Charlie Hall used to work as a thief, stealing for and from magicians—or rather, “gloamists.” In this world, gloamists are people with magical shadows that are alive, gaining strength from the gloamists' own blood. A gloamist can learn to manipulate the magic of their shadow, doing everything from changing how it looks to using it to steal, possess a person, or even murder. Gloamists hire nonmagical people like Charlie to steal precious and rare magical documents written by their kind throughout history and detailing their research and experiments in shadow magic.
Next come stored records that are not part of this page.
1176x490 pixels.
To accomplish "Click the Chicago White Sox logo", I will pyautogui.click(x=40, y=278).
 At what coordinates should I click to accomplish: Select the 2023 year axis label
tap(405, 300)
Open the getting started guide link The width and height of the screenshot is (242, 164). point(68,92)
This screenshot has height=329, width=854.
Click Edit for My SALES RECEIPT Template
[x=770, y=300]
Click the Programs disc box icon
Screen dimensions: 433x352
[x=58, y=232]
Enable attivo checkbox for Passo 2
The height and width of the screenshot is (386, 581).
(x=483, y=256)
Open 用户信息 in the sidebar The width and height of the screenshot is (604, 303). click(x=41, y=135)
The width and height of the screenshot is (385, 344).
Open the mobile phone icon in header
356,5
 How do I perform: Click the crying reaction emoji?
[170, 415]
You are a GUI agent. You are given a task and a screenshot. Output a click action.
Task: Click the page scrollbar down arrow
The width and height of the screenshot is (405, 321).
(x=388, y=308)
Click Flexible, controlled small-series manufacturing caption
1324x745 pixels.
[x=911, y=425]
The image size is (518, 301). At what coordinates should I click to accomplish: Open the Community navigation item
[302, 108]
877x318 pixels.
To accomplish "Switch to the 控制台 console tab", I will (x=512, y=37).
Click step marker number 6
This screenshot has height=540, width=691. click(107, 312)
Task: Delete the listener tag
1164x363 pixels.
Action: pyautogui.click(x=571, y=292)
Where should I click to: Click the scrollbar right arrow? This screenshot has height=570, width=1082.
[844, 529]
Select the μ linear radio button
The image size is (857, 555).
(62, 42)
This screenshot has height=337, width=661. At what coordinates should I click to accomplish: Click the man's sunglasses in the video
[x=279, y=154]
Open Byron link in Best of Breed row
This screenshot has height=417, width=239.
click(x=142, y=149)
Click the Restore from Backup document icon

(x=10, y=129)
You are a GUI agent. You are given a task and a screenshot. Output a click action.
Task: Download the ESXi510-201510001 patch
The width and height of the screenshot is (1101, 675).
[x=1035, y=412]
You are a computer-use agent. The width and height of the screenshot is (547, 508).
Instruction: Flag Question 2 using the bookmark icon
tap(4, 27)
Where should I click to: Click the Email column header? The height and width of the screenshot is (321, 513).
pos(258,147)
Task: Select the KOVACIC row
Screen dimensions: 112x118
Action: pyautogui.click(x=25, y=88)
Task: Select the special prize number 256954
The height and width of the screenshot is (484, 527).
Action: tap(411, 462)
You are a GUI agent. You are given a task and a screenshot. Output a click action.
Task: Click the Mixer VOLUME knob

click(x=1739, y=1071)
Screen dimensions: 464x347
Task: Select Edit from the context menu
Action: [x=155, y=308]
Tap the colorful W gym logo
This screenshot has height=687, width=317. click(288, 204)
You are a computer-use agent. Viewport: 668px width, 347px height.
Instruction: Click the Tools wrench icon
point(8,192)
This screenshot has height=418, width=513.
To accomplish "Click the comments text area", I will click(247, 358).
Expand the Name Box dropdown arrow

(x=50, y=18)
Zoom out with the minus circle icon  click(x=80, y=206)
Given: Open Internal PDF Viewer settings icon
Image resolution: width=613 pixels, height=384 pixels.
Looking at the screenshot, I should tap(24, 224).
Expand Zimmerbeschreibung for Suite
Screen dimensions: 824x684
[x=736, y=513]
Gloamists can use onyx to keep each other from sending shadows to steal these treasures, but onyx won't stop regular humans from old-fashioned breaking and entering. After Charlie’s talent for crime gets her into too much trouble, she swears off her old career and tries to settle down with her sensible boyfriend, Vince—but when she finds a dead man in an alley and notices that even his shadow has been ripped to pieces, she can’t help trying to figure out who he was and why he met such a gruesome end. Before she knows it, Charlie is forced back into a life of lies and danger, using her skills as a thief to find a book that could unleash the full and terrifying power of the shadow world. Black is a veteran fantasy writer, which shows in the opening pages as she neatly and easily guides the reader through the engrossing world of gloamists, magical shadows, and Charlie’s brand of criminality. There's a lot of flipping back and forth between the past and the present, and though both timelines are well plotted and suspenseful, the story leans a touch too hard on the flashbacks. Still, the mystery elements are well executed, as is Charlie’s characterization, and the big twist at the end packs a satisfying punch.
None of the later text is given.